And now this is not GIS, but it is super convenient. You look at this button here called Exploring Data Studio. You can actually click on that, and that will materialize the results in a Data Studio session. Let's go ahead. So let's see. The dimension we're going to use is R. So that's the radius. We'll get rid of that one. And then, let's see. We'll do population.

SOLEIL KELLEY: While Chad is pulling in these different demographic groups as well, [INAUDIBLE] something we just launched into GA last week, which is super exciting. And this particular functionality that integration between BigQuery and Data Studio, that one-click UI experience is something that we launched earlier this summer at our Cloud Next event.

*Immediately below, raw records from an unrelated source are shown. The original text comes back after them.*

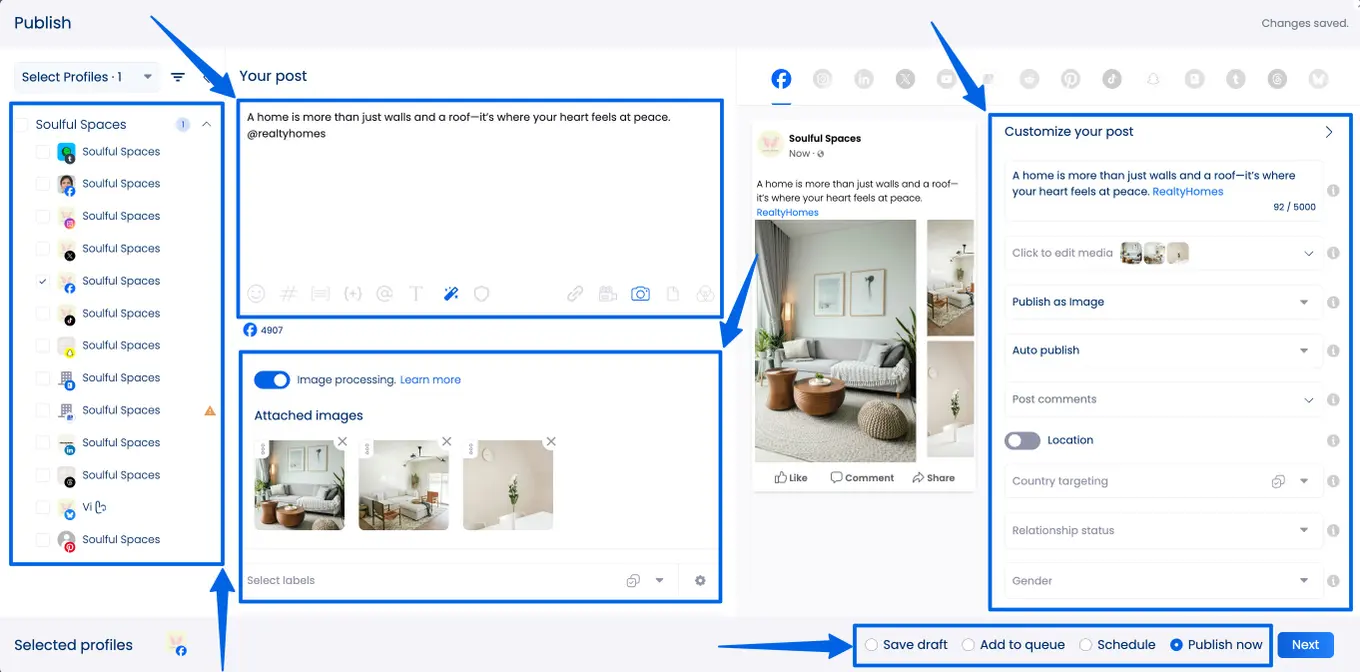Select the Save draft radio option

pyautogui.click(x=872, y=645)
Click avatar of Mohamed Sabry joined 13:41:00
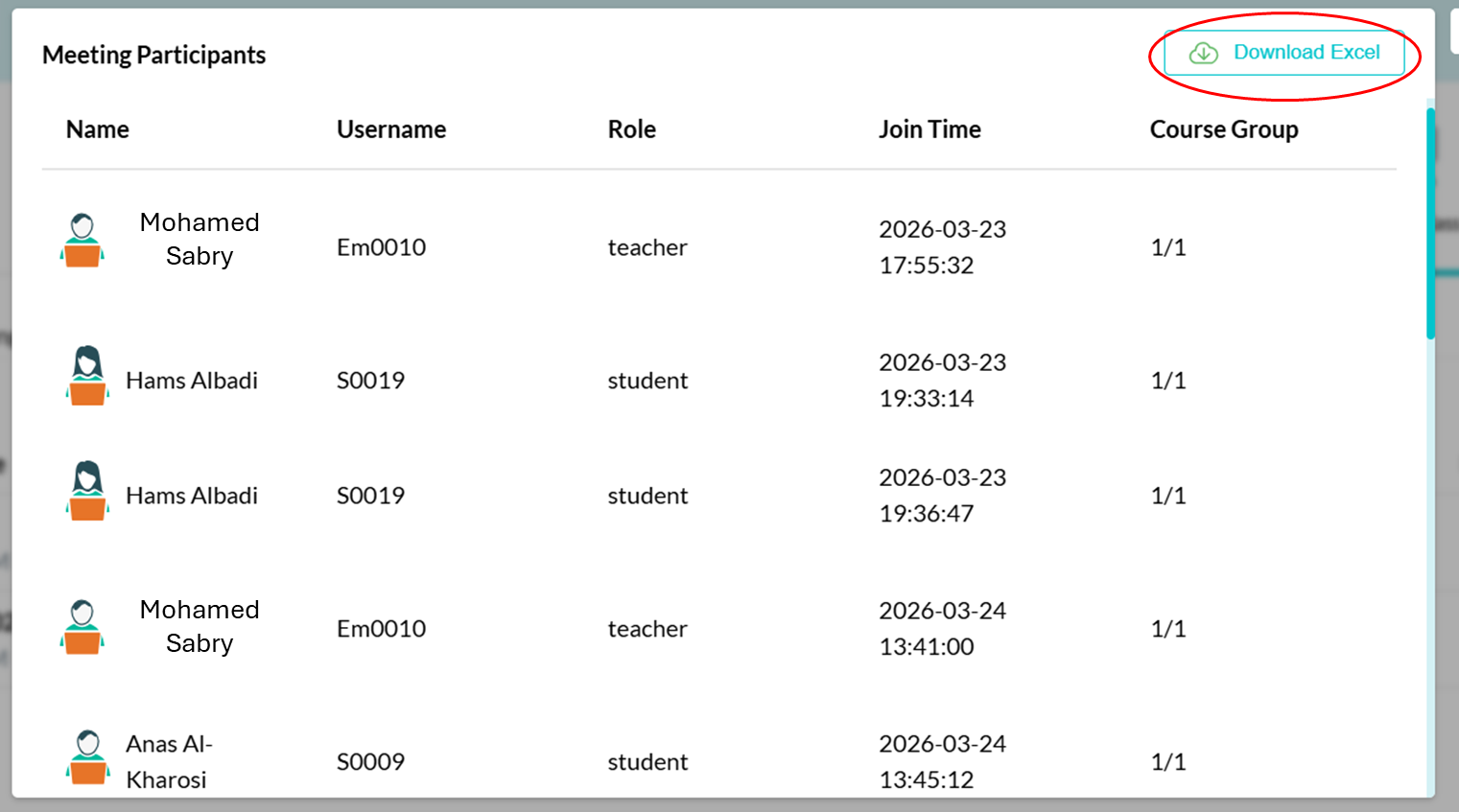The height and width of the screenshot is (812, 1459). [x=82, y=627]
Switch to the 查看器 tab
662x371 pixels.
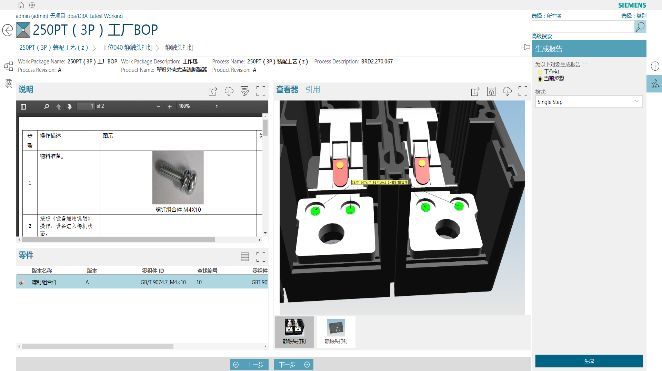[x=287, y=89]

And it's been a very popular feature. Our customers have been asking about it. And it was really nice to be able to deliver that, and people have been responding real well to that. It's been fun.

CHAD JENNINGS: Excellent.

SOLEIL KELLEY: And it's just super quick for-- just like we had the BigQuery Geo Viz application to be able to quickly explore your geospatial data, you can do the same thing here with summary tables, with other data to quickly visualize it in Data Studio.

CHAD JENNINGS: Yeah. And so with just a few clicks and a little bit of clumsy dragging of these little tickets, you can create a chart. You can then save it, copy it to report, and share it with folks, and they can interact with your query as well. So anyway, we wanted to get that one out. We've got one more demo to talk about, which is actually a totally different persona.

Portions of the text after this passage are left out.